October 29, 2018
On Friday 26 October, more than 120 people came together as part of the increasingly popular Women in Water events series to discuss the topic of unconscious bias.
Keynote speaker for the breakfast event, Arman Abrahimzadeh, gave a thought provoking and inspiring talk. Arman’s mother Zahra, was murdered by her husband in 2010, after 20 years of abuse at his hands, in front of 300 people at the Adelaide Convention Centre. Refusing to remain a victim, Arman has turned his personal tragedy into a message of hope and, alongside his sisters, has founded The Zahra Foundation. The foundation aims to financially empower women impacted by domestic violence. Arman’s message for everyone at the breakfast was that domestic violence does not start with violence, but with disrespect, and that addressing this disrespect in all aspects of our lives is critical to tackling our increasing domestic violence issues
A panel of industry experts then joined Arman following his presentation. Bronwyn Gillian, University of Adelaide; Rachel Barratt, WIA; and Andrew Culley, Deloitte provided an insightful discussion on what unconscious bias means to them and their thoughts on how we can tackle it.
From the panel’s viewpoint, there has been vast improvements in providing more opportunities for participation in the workforce for both men and women, however there is still much to do. As Bronwyn pointed out, “There’s roughly a 50/50 gender balance in the world, suggesting that we have every opportunity to ensure equity in the workforce, which would in turn ensure that we harness the best talent available. But instead, what we’re seeing is that both men and women can have a tendency to some sort of unconscious bias, which means we’re not harnessing the best talent available – that we’re not giving everybody the best opportunity to perform and progress as they may wish”.

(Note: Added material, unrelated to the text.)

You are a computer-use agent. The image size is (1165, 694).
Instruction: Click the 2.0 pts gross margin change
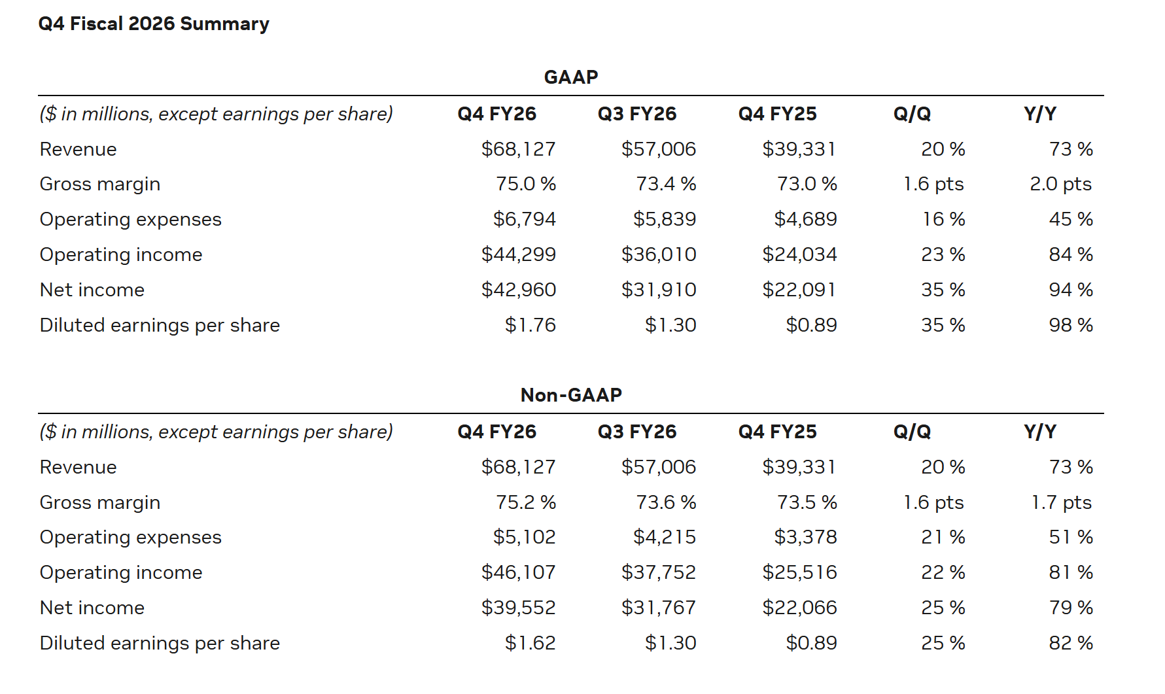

The reasons why women are not progressing in their careers are complex – and while unconscious bias is not the whole story, it is part of it. This unconscious bias does not just apply to how men view women, but how society perceives gender. Rachel highlighted that unconscious bias is not just about what others do to you, but also how you perceive yourself, how you behave and what you accept as the norm. “As I progress through my career I now see where unconscious bias has impacted on me, and what I thought was okay back then was in fact probably not okay,” said Rachel.
Arman went on to stress that we can all change our perceptions from what we have grown up with and considered to be “the norm”. For Arman, he has had to unlearn the unconscious bias that took place in his home when he was growing up. “It took me a while to grasp that what I had witnessed as I was growing up wasn’t normal.” He went on to say that, “If you only see male managers, if you only see men leading at home or at work – that’s what you think is the norm”.
There are, however, many organisations tackling these issues. Andrew is a member of the Chiefs for Gender Equity – a group of leaders who have come together to raise all aspects of diversity, especially gender diversity, throughout South Australian workplaces and businesses to drive programs and change that creates awareness.
Andrew reflected that Deloitte employs a 50/50 workforce with only around 28% female representation in leadership positions. Andrew acknowledges that Deloitte has a long way to go to rectify the leadership situation. “It’s an issue for us because it’s an issue for our workforce. If we employ 50/50, then why don’t we have 50/50 in leadership positions? What talent are we losing out on because we’re not progressing females throughout the organisation at the same rate as we’re progressing males. It’s a problem and we are working through that and setting targets to make it happen,” said Andrew.
As the breakfast came to a close, panel members unanimously agreed that this issue is vitally important and needs further work to address it. Bronwyn emphasised that both genders must be engaged in this discussion to move it forward. "Unless we have both genders engaged in this discussion, we’re never actually going to move forward. There is an onus on women to change things, but we need men as well otherwise we’re not going to go anywhere." said Bronwyn.